Reproduce the items below word for word, from the first line through the line containing "I will pos(68,217).", with that line included.

# Available data
════════════════
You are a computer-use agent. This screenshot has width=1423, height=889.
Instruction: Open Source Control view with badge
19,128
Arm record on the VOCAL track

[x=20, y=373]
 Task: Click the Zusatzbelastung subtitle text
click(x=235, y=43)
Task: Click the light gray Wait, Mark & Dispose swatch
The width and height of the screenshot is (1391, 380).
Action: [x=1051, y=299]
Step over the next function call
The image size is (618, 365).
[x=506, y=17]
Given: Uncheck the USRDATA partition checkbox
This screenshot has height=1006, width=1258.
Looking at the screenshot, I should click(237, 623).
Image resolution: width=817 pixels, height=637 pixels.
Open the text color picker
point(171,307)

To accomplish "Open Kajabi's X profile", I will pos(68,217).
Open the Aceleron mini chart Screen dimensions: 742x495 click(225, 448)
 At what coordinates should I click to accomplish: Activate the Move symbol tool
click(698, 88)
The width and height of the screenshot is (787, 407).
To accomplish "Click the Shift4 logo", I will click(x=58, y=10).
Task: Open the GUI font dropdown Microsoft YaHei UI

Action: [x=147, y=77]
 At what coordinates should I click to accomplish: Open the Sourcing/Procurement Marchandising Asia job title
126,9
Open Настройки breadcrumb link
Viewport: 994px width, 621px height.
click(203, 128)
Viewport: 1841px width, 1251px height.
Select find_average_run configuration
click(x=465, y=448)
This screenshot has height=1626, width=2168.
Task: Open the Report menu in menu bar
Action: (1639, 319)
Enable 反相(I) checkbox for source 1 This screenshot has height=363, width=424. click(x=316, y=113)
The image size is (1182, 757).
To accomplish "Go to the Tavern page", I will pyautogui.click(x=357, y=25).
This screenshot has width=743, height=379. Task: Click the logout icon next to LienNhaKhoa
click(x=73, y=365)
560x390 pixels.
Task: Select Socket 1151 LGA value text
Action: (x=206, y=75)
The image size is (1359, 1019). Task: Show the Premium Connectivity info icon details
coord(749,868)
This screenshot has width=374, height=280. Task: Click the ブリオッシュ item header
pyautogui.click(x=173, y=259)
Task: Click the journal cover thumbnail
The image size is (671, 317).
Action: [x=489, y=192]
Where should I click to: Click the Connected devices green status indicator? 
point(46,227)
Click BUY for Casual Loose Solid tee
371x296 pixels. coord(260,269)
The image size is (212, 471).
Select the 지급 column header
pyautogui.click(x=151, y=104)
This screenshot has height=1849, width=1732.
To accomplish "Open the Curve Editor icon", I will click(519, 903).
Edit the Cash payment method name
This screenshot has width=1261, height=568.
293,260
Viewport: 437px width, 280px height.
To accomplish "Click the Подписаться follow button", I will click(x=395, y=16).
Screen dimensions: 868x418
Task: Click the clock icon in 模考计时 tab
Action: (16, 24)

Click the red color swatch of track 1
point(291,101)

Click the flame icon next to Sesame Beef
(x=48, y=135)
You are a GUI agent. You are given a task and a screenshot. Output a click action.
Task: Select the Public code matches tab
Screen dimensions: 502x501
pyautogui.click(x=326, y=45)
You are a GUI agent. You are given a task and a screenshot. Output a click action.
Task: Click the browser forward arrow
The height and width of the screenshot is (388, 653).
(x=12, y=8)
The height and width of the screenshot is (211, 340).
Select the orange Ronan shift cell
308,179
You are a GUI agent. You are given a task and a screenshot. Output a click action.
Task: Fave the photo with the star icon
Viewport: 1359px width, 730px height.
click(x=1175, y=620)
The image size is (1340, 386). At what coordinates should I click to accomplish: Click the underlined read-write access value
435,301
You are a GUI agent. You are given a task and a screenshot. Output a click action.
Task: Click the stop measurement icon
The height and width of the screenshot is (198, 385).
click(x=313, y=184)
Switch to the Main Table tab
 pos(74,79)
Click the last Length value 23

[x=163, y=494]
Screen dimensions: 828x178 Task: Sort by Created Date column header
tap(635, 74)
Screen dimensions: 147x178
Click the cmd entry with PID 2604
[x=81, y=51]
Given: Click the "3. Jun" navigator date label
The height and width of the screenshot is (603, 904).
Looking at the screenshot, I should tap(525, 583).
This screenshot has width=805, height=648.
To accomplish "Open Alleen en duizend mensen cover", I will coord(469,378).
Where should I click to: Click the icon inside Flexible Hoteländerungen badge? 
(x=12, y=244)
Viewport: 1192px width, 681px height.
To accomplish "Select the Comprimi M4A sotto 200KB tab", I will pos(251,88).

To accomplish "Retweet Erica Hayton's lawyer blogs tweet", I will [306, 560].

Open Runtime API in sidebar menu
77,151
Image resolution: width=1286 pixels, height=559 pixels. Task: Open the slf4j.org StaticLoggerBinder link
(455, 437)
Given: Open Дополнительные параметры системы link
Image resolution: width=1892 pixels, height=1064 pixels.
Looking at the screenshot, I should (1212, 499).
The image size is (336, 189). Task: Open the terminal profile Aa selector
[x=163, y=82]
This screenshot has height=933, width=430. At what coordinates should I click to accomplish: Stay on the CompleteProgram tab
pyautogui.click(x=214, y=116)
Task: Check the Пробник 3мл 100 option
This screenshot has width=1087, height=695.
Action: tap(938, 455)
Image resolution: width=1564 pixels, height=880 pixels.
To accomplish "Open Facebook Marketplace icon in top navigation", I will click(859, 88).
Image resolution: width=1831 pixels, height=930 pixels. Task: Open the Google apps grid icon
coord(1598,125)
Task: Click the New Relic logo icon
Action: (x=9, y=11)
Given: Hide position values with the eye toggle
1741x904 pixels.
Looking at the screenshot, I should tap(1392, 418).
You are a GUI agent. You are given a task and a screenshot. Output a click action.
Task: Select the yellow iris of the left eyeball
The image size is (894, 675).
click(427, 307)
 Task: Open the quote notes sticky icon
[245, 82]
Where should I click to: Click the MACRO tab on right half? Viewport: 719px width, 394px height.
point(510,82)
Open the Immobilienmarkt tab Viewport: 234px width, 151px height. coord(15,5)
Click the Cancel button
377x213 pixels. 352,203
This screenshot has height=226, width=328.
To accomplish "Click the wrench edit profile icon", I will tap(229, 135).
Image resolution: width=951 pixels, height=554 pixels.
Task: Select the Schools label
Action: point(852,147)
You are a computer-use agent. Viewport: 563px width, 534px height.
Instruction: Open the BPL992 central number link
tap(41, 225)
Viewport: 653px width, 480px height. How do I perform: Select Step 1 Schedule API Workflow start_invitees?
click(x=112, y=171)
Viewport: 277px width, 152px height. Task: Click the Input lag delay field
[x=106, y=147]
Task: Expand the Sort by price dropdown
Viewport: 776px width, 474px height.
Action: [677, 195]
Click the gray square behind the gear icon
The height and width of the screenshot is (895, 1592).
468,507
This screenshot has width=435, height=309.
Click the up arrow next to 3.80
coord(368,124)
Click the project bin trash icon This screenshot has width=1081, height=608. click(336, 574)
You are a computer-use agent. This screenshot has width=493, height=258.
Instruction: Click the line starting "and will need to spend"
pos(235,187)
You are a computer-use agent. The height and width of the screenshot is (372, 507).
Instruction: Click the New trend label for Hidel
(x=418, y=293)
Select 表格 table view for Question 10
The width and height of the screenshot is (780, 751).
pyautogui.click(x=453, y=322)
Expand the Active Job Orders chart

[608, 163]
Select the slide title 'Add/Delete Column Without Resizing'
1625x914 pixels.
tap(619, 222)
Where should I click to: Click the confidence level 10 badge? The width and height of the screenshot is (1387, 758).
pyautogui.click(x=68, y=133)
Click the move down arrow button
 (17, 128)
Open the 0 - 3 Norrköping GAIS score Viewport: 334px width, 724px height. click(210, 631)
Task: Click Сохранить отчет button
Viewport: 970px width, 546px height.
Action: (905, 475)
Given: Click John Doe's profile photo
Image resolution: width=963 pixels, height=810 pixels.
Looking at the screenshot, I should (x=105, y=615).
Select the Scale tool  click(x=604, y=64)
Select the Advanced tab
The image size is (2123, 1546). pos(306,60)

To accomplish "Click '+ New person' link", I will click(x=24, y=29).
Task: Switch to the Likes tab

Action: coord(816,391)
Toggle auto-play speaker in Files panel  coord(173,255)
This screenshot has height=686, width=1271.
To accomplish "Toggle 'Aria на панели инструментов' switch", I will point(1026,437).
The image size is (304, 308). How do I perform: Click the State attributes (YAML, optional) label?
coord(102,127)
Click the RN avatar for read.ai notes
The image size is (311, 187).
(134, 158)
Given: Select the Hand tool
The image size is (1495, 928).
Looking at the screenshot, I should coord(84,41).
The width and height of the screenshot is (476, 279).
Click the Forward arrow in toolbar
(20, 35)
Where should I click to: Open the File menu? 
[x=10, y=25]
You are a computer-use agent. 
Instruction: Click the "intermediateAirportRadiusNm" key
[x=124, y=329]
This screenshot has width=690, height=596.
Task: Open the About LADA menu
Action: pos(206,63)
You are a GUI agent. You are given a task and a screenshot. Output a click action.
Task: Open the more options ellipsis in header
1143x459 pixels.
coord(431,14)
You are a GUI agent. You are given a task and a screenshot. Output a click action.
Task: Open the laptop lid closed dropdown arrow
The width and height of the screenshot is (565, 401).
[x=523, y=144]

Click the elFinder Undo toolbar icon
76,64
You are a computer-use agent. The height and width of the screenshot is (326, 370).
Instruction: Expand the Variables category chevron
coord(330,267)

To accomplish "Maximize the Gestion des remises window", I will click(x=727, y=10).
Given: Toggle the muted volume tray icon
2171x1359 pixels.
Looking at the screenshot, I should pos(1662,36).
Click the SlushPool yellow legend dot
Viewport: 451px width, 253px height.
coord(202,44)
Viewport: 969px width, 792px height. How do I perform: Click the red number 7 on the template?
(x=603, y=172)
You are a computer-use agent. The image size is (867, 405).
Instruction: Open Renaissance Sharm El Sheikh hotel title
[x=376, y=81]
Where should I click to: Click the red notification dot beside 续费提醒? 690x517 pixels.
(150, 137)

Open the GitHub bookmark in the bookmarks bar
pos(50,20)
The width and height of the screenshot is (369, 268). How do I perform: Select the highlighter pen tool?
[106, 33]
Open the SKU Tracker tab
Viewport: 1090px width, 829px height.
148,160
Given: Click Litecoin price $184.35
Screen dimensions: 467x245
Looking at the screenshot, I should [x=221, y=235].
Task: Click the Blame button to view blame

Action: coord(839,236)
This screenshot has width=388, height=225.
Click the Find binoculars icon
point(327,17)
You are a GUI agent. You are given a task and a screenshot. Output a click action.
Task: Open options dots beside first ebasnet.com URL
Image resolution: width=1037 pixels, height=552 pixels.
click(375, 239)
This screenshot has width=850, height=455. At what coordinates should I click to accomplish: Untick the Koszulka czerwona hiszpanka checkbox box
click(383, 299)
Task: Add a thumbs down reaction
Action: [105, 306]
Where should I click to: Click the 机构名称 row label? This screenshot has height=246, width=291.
════════════════
# Problem solution
You are a computer-use agent. This screenshot has width=1423, height=889.
Instruction: Open Source Control view with badge
19,128
Arm record on the VOCAL track

[x=20, y=373]
 Task: Click the Zusatzbelastung subtitle text
click(x=235, y=43)
Task: Click the light gray Wait, Mark & Dispose swatch
The width and height of the screenshot is (1391, 380).
Action: [x=1051, y=299]
Step over the next function call
The image size is (618, 365).
[x=506, y=17]
Given: Uncheck the USRDATA partition checkbox
This screenshot has height=1006, width=1258.
Looking at the screenshot, I should click(237, 623).
Image resolution: width=817 pixels, height=637 pixels.
Open the text color picker
point(171,307)

To accomplish "Open Kajabi's X profile", I will pos(68,217).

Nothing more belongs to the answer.